I just booked our Christmas return ferry journey. My mum and dad live abroad you see, and so every summer and every other Christmas, we make our way to the Charente region in France.
I’ll be honest, it is usually a bit of an ordeal. It takes two hours in the car to get to the port, then we have the overnight ferry to deal with, then a 6 am start and a six-hour car journey on the other side. With a dog and two small children, one of whom has autism, this is no mean feat.
It requires spectacular organisation and preparation. We start warning our boy several weeks in advance. We print out pictures of the ferry to put on his visual timetable, we plan which music we will listen to on the way. We warn him, again and again and again about the bits he will find tricky – the waiting, the car alarms going off, the sitting in the car even though it is not moving.
My husband and I are on edge for the whole journey but, for us, it is the lesser of two travelling evils. Our son likes the car and he likes his music. He is usually happy, even on longer journeys and that means the ferry will always trump an airport. It will always trump a noisy plane where we cannot blare out Disney songs for several hours straight.
In addition, he is just getting to an age where he remembers the previous journey. This year, it is only four months since our last trip. He remembers that he gets to stay up late, past his bedtime. He remembers that the cabins and the bunks always look just the same. He remembers that daddy sleeps above him and mummy sleeps above his sister.
He repeats the details to himself, over and over, as he does so many things. He seeks comfort in the known, rejoices in repetition and certainty. This time, however, he remembers something else.
He remembers the alarm music.
One hour before the boat docks, which is usually around 5.45 on our route, soothing music echoes around the cabins, to let passengers know that they will soon need to be up and out. There is no way to stop it. (That we have found!) It cannot be switched off and it sounds several times, serving to prompt even the most stubborn of sleepers.
At least, it is meant to be soothing. It is a kind of twinkly guitar music and I imagine most people will think that there are worse ways to be woken up, even if it does have to be so constant – and so early.
But not so my son.
He is terrified of it. And, now that he is nearly five, he remembers it. It plays on his mind. Ever since the summer trip, ever since I mentioned that it was nanny’s turn to have us in France for Christmas, it has been bothering him.
“If we go to France for Christmas Mummy, will the alarm be on the big boat?”
Yes, sweet boy. I am sorry. It will.
I can see the fear in his eyes. I can see his bottom lip start to tremble. I know, given the choice, he would give up Christmas with Nanny and Grandad, he would give up Santa and presents and trees – just to be sure that he could make that alarm stop.
There is no way for him to know when it will end, you see – no way to predict when it will come again, how long it will go on for. He will not wear his ear defenders in bed, and in any case it is no so much the music itself that scares him.
It is hard for neurotypical people to imagine just how this feels. To be out of control, to have his senses assaulted and be powerless against it – it will make him anxious for the whole build-up to Christmas.
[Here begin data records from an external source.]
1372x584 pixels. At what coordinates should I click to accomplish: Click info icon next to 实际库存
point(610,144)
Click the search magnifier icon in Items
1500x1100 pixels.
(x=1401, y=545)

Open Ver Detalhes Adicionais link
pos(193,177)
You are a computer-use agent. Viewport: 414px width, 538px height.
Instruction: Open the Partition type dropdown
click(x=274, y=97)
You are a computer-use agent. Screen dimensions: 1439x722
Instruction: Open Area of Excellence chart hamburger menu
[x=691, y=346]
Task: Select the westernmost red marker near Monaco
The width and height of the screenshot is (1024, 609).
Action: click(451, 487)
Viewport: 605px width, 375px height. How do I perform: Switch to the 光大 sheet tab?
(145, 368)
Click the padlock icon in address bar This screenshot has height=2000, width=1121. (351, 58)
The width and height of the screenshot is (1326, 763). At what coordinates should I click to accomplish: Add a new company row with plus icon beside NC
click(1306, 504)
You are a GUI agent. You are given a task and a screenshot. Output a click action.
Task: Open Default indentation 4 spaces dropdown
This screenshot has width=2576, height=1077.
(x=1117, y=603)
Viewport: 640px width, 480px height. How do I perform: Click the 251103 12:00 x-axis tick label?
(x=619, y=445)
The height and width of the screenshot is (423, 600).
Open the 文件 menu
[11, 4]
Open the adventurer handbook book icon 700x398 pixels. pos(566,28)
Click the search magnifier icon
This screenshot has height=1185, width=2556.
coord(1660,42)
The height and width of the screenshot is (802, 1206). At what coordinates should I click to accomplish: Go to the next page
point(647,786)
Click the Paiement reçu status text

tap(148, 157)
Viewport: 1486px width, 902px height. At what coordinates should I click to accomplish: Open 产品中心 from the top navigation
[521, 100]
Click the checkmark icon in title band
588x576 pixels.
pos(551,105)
It will make him anxious while we are away, knowing he must face it on the return. On Christmas night, snuggled into bed, it will be that alarm that is on his mind, keeping him awake, not the promise of Santa.
And so, even though I do not know if it is possible, even though there may be no way to fix it and we may just have to endure it together, I am writing to ask if there is anything you can do. I am writing on behalf of my son and these are his words, said to me a few days ago after he had a good dream about the big boat to France:
“Mummy! Mummy! I have something to tell you! I had a very lovely dream!”
“You did, sweetheart, about what?”
“Well, I was on a big boat. I was on the big boat to France and it was just like the real big boat. It had a pointy front and a flat back. And we slept inside and it was dark, like in real life. But, in the morning, there was no fiddly alarm. There was no scary music that would not stop! It was just the big boat with nothing scary and I liked it very much. I want to go to France on that boat at Christmas. Can we go on that better boat without the fiddly alarm please mummy?”
“Oh sweetheart, I don’t know. That boat was just in your dream. I do not know if there is any way to turn off the alarm on our boat.”
“Ahhh ahhhh please Mummy! I want to go on that boat in my dream, not the other one! Please!”
He is crying now and I am desperate to ease his pain.
“I could ask the ferry people if there is any way. I could send them a message and ask if there is any way to stop the alarm, gorgeous boy. But I cannot promise. They may not be able to. I can only ask.”
“Ohhh please Mummy. Please ask. It would be so much better if we could go on the boat in my dream. I would not be scared then!”
It is these tiny details, you see, that shape our lives. These things that others notice fleetingly, they prompt delight or despair. And so, I am asking, if there is any way….
Is there any way you can help my boy travel on the boat of his dreams this Christmas?